The Good Jobs Strategy: How the Smartest Companies Invest in Employees to Lower Costs & Boost Profits

Publication date: February 12, 2015

But in The Good Jobs Strategy, Zeynep Ton, a professor at the MIT Sloan School of Management, makes the compelling case that even in low-cost settings, leaving employees behind—with bad jobs—is a choice, not a necessity. Drawing on more than a decade of research, Ton shows how operational excellence enables companies to of­fer the lowest prices to customers while ensuring good jobs for their employees and superior results for their investors.
 
Ton describes the elements of the good jobs strategy in a variety of successful companies around the world, including Southwest Airlines, UPS, Toyota, Zappos, and In-N-Out Burger. She focuses on four model retailers—Costco, Merca­dona, Trader Joe’s, and QuikTrip—to demonstrate the good jobs strategy at work and reveals four choices that have transformed these compa­nies’ high investment in workers into lower costs, higher profits, and greater customer sat­isfaction.
 
Full of surprising, counterintuitive insights, the book answers questions such as: How can offering fewer products increase customer sat­isfaction?
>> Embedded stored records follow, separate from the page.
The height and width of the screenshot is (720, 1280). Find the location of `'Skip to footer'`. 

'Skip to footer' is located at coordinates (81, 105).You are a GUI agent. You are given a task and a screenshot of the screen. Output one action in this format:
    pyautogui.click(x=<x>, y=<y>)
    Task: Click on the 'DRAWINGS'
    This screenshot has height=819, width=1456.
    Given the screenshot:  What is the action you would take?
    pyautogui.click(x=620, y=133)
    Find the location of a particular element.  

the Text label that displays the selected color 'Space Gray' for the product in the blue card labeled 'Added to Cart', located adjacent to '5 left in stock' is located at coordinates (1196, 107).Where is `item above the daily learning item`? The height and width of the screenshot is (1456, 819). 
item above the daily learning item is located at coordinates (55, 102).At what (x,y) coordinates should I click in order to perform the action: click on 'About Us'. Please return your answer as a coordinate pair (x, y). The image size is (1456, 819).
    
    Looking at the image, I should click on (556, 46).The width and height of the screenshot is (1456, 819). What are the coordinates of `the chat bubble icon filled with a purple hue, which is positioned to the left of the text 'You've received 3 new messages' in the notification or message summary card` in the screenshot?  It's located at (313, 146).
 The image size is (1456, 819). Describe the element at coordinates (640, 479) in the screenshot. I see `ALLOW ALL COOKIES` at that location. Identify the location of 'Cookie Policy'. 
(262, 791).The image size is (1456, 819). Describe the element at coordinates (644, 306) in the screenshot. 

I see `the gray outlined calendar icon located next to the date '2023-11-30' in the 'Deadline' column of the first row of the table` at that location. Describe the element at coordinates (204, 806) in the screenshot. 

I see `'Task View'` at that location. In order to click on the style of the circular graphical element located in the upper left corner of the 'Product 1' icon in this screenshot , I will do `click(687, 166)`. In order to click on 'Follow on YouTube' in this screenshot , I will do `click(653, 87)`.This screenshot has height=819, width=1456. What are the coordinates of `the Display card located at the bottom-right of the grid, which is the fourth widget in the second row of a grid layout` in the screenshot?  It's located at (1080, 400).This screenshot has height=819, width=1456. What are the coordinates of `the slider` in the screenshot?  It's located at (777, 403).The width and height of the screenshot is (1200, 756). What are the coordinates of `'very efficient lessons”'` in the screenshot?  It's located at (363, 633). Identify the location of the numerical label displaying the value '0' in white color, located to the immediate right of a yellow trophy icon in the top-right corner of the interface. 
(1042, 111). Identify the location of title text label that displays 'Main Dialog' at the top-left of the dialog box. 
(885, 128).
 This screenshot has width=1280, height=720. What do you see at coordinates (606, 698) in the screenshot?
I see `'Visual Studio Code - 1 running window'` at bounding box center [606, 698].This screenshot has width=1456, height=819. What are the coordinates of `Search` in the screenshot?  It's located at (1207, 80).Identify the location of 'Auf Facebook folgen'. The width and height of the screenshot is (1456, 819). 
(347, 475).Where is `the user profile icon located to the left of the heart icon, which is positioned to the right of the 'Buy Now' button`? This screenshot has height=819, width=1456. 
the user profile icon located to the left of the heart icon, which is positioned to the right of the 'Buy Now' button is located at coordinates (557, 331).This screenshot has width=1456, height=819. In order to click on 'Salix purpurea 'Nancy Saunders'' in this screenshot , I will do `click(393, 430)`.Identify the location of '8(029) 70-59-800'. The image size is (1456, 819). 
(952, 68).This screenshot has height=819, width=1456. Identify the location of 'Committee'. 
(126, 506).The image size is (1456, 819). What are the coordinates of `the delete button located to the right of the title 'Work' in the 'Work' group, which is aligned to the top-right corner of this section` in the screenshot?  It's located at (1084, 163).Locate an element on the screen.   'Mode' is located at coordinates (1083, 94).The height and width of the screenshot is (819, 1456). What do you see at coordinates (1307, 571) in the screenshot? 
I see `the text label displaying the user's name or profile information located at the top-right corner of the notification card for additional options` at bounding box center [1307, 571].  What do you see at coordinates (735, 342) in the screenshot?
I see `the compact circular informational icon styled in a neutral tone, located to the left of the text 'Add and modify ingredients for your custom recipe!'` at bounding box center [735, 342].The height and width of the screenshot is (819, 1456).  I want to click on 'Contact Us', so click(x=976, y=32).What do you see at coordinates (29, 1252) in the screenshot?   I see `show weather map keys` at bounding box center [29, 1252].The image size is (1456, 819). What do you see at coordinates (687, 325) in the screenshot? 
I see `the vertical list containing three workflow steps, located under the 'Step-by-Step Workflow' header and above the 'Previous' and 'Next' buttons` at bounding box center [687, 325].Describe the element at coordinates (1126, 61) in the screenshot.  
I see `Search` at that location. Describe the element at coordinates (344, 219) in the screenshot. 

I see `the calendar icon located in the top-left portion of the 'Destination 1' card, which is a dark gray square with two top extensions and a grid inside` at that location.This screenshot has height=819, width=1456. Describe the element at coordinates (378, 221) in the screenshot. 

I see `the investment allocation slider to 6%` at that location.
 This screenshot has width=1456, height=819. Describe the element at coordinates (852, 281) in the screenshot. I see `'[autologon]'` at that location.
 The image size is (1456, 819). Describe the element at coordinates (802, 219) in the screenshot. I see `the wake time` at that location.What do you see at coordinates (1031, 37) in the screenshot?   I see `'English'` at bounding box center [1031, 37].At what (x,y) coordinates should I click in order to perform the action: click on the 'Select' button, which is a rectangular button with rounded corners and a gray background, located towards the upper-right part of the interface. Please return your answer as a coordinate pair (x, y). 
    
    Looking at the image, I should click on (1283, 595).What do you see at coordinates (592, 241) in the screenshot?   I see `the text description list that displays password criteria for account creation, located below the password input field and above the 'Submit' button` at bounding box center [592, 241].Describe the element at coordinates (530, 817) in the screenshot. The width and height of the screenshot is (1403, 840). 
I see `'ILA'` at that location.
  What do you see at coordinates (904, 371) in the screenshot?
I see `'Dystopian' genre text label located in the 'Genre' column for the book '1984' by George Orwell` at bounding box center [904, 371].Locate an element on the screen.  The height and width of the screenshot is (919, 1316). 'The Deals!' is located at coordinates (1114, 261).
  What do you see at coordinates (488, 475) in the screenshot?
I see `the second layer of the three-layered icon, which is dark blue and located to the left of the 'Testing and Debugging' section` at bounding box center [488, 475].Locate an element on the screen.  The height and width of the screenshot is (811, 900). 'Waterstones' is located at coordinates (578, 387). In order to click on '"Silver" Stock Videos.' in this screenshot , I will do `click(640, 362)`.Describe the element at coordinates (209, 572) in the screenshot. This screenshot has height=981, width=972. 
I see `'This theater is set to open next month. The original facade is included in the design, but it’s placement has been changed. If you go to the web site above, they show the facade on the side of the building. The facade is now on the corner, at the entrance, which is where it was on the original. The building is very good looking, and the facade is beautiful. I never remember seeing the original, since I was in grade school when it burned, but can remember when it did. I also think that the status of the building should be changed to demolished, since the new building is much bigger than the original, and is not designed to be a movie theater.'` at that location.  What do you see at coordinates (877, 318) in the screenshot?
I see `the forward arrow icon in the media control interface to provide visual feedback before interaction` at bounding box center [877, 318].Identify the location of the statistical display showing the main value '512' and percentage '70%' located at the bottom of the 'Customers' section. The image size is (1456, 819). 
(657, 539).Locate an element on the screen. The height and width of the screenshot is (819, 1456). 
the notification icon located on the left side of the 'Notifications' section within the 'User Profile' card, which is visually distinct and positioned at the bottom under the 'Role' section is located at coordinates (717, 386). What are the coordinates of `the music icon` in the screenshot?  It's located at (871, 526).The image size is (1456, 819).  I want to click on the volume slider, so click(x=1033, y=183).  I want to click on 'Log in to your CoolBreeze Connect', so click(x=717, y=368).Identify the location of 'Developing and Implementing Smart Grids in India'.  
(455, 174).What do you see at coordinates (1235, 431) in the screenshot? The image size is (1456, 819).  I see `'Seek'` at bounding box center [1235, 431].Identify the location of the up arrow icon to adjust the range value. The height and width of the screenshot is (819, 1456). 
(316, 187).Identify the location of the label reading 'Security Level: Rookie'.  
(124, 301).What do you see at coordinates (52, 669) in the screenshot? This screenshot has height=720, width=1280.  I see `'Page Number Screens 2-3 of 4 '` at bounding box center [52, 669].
Why would having more employees than you need reduce costs and boost profits? How can companies simultaneously standardize work and empower employees?
 
The Good Jobs Strategy outlines an invaluable blueprint for any organization that wants to pur­sue a sustainable competitive strategy in which everyone—employees, customers, and investors—wins.


About the authors

Zeynep Ton is a professor of the practice at the MIT Sloan School of Management. Previously, she was on the faculty of the Har­vard Business School. Ton received numerous awards for teaching excellence at both schools. Her work has been featured widely in the media, including The Atlantic, The New Yorker, The Washington Post, Bloomberg TV, and MSNBC.